64. Léopold
TW : scène violente, sanglante et macabre... gore en somme...
Bâillonné, les yeux bandés, les mains liées, le prisonnier manifestait des signes de panique de plus en plus marqués, s'agitant sous la poigne de Carl. Ce dernier le maintenait à genoux sur la pierre, les doigts serrés sur ses épaules. L'homme devait avoir la vingtaine mais s'il avait été musclé, la prison l'avait fait fondre. Il avait beau se débattre, il ne parviendrait jamais à se dégager.
C'était une chance qu'il ne puisse rien y voir, car les préparatifs en cours auraient terminé de le terroriser. A quelques pas, devant lui, on avait allongé le cadavre du novice mivéan retrouvé la veille dans les bas quartiers. Le corps était nu, sur le dos, la gorge béante d'une plaie désormais noire. Fern, dans sa tenue informe de sorcière des morts, était accroupie, mains posées sur la poitrine inerte, les yeux clos, les lèvres pincées. Un couteau à la lame courbe reposait sur le ventre de l'adolescent, forme sinistre sur sa peau blême.
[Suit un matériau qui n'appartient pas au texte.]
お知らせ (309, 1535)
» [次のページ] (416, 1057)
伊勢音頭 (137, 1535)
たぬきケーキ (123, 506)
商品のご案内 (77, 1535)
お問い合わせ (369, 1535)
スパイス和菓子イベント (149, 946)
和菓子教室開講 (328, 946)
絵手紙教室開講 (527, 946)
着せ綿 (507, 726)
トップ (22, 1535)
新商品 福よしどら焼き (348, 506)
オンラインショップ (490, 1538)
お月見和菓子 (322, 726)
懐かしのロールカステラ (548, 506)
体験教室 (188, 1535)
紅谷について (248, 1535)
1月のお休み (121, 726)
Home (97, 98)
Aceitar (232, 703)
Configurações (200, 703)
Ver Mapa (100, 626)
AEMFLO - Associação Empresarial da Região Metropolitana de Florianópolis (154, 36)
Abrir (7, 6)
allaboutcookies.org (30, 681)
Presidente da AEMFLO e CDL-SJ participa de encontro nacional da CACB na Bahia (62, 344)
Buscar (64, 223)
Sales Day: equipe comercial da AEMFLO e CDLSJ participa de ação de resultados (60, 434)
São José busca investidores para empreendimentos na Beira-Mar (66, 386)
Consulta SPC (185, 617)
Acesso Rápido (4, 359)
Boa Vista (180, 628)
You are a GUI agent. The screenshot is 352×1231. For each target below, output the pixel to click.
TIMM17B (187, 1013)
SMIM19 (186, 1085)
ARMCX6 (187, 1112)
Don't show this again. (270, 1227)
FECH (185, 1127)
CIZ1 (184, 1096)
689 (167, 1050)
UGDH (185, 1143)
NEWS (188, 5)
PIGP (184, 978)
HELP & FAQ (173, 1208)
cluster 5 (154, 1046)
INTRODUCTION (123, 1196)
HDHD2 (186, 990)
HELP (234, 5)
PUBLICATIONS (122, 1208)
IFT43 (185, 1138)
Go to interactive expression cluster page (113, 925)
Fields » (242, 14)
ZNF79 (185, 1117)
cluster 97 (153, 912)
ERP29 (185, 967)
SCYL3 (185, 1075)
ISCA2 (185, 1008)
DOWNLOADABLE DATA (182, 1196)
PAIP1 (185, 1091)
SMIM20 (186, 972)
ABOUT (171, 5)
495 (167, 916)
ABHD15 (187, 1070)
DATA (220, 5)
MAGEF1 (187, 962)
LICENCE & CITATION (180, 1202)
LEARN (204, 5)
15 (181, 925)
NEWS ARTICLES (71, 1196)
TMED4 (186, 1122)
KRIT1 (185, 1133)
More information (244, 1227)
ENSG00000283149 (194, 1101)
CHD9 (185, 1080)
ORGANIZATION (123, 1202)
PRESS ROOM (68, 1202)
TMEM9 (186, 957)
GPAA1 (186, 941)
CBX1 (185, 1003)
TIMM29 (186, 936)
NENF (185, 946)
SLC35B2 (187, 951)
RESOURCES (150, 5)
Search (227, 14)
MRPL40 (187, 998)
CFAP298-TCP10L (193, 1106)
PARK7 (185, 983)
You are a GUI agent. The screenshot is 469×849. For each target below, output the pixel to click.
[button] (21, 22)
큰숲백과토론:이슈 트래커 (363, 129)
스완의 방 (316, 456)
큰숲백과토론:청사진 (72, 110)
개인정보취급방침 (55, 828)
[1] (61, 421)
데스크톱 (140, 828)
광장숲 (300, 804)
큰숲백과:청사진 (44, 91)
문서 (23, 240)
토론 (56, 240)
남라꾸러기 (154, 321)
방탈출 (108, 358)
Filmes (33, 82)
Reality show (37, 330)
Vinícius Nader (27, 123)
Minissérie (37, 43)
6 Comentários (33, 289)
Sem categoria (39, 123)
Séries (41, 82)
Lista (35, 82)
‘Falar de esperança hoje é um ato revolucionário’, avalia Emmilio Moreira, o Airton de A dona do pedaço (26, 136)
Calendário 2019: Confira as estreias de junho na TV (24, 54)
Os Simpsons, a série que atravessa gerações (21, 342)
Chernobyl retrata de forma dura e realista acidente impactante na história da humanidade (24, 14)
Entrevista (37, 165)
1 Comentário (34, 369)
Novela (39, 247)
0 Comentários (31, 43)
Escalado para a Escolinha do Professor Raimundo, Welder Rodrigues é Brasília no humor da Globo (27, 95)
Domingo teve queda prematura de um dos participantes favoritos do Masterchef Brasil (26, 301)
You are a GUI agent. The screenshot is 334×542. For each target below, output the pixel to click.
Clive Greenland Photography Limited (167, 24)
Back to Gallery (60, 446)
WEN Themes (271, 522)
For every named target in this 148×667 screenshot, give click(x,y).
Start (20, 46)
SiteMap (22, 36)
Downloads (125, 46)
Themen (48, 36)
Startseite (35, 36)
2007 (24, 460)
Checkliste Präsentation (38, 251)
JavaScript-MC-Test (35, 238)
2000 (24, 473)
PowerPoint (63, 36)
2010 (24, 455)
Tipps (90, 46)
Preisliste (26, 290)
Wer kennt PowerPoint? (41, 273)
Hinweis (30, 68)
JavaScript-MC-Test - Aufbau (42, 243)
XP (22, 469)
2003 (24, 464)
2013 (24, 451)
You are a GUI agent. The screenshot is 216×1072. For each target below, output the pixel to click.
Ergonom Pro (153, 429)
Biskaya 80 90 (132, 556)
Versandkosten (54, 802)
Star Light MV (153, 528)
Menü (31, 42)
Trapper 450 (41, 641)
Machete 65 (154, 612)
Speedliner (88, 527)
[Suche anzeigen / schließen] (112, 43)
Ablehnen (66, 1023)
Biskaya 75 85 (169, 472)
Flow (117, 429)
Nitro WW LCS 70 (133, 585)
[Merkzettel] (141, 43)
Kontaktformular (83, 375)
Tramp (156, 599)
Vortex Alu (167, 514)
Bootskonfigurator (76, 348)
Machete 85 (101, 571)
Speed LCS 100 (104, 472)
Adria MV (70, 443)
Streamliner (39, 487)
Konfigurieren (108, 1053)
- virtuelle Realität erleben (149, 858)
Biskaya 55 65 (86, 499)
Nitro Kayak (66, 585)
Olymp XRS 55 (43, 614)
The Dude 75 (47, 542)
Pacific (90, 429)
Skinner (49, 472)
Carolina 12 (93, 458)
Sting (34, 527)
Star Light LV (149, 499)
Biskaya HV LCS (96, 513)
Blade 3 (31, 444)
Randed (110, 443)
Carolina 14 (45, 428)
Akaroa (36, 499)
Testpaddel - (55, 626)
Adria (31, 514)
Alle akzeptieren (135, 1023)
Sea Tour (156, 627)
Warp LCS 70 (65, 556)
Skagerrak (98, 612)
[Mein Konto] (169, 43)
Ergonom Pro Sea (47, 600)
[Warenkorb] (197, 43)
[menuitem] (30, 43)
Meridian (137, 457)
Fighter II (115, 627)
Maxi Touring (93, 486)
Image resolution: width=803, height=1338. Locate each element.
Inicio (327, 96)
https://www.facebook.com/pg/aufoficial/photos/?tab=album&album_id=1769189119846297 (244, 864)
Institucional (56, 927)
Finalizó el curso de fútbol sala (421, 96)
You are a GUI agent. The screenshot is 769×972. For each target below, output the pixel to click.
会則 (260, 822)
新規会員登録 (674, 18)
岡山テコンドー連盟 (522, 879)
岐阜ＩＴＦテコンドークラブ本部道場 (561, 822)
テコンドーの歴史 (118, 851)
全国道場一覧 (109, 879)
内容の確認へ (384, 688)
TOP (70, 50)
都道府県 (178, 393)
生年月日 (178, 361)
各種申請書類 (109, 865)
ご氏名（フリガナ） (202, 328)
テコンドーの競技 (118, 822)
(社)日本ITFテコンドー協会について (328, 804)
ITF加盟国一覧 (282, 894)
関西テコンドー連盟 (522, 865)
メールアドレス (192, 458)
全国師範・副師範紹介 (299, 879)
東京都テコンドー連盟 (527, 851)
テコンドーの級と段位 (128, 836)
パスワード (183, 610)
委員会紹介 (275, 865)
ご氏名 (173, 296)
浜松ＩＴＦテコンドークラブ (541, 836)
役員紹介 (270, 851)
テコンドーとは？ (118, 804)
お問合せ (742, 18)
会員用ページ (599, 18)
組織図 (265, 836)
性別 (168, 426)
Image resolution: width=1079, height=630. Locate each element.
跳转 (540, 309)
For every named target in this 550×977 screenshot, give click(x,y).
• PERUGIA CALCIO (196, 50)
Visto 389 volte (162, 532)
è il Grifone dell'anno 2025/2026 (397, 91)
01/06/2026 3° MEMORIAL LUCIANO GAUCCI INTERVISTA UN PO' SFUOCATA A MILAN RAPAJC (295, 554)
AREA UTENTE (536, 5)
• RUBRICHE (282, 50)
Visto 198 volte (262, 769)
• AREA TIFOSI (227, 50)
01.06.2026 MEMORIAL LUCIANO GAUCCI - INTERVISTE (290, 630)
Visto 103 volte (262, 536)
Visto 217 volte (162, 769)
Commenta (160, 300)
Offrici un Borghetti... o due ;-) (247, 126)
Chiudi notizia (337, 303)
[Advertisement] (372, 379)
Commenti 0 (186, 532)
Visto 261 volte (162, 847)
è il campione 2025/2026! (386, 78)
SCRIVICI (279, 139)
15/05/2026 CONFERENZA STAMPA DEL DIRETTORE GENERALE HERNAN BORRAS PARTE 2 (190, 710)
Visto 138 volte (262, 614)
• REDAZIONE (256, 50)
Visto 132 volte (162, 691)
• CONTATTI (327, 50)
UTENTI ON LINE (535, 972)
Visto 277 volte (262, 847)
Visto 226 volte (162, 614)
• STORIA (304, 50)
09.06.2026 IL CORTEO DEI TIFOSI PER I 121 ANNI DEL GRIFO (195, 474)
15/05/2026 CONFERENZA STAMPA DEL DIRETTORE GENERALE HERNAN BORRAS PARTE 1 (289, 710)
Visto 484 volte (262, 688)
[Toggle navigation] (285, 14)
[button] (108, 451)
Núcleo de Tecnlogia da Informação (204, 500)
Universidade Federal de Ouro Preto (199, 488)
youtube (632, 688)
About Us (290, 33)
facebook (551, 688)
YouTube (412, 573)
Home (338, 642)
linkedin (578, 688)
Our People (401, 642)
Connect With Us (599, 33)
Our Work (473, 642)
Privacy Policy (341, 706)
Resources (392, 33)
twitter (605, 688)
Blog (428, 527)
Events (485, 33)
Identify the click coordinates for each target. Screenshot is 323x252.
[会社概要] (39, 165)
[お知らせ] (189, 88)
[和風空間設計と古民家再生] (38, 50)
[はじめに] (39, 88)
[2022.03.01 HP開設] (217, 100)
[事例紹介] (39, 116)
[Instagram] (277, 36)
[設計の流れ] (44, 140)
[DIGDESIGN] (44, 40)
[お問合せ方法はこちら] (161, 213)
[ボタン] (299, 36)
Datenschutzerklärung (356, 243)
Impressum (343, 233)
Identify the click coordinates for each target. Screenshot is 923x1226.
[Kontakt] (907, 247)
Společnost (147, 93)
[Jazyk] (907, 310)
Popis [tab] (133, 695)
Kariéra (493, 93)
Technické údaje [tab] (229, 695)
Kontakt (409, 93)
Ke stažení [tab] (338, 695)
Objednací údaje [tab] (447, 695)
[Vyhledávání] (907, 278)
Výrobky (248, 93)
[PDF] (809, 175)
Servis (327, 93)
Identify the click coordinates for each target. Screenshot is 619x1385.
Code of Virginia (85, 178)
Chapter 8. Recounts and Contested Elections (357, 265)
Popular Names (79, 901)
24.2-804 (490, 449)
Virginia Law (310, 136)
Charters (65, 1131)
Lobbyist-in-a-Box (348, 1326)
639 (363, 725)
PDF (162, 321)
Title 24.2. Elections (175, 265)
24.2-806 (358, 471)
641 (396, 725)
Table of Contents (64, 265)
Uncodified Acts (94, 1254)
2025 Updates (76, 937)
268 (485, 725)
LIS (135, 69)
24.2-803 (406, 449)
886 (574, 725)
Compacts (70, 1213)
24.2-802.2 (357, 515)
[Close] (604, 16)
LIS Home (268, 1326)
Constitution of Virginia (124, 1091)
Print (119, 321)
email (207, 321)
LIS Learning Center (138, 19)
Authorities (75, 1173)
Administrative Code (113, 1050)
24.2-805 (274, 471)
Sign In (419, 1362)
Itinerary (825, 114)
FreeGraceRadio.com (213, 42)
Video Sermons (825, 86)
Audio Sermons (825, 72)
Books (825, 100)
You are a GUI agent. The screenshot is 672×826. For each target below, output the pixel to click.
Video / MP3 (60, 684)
Debout entre le condamné et la victime, Léopold attendait que Fern soit prête à lancer son incantation. Il n'avait aucune idée du crime commis par l'homme que leur avait fourni Maelwyn et s'en contrefichait complètement. S'émouvoir du destin d'un inconnu n'était pas son genre, et si le sang de celui-là devait les aider à progresser, il s'en satisfaisait très bien. La vie était courte et dangereuse, de toute façon. Autant la perdre avec utilité.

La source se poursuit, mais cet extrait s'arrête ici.